**RECORDS**

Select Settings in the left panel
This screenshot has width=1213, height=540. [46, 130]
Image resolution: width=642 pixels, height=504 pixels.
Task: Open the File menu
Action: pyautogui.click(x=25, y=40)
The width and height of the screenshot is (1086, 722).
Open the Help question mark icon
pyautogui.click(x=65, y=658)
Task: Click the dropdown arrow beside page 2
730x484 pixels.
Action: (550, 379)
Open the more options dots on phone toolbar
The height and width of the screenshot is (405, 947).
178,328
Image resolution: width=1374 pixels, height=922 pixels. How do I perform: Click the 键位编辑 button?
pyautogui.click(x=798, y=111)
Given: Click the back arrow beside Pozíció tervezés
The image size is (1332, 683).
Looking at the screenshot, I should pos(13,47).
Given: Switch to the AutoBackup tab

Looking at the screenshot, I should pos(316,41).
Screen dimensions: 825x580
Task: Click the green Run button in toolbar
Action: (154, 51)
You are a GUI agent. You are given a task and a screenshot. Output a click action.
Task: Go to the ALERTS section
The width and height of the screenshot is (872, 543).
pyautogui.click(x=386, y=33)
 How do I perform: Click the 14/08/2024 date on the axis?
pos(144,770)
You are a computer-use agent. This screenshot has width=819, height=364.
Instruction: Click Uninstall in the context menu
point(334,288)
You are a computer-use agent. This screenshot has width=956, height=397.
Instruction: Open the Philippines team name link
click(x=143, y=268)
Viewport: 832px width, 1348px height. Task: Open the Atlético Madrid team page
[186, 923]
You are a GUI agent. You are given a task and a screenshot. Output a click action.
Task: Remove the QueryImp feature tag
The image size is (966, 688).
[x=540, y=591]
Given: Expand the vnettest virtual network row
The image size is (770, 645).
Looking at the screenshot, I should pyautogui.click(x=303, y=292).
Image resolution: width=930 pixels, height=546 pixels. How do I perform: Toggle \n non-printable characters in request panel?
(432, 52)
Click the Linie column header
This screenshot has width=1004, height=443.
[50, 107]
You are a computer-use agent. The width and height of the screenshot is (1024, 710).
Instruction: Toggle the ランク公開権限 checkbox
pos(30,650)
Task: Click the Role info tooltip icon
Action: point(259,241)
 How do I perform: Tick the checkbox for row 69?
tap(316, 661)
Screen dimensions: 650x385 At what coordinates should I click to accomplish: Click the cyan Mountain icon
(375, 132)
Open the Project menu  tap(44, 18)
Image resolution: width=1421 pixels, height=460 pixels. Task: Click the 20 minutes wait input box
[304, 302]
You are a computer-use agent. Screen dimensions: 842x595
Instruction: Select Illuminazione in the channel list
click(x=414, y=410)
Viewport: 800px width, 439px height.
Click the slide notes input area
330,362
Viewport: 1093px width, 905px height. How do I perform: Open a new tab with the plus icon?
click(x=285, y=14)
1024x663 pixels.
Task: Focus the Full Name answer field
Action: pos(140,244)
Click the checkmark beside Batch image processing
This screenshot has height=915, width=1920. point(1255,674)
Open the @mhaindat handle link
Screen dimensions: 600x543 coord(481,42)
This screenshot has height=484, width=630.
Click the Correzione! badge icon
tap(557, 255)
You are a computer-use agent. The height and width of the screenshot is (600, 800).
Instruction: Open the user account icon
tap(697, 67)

**TASK PROMPT**
Referring to the material above, set down exactly the lines between the line with "The image size is (770, 645)." and the line with "Click the Linie column header", inclusive, and no other lines.

**TASK RESULT**
The image size is (770, 645).
Looking at the screenshot, I should pyautogui.click(x=303, y=292).
Image resolution: width=930 pixels, height=546 pixels. How do I perform: Toggle \n non-printable characters in request panel?
(432, 52)
Click the Linie column header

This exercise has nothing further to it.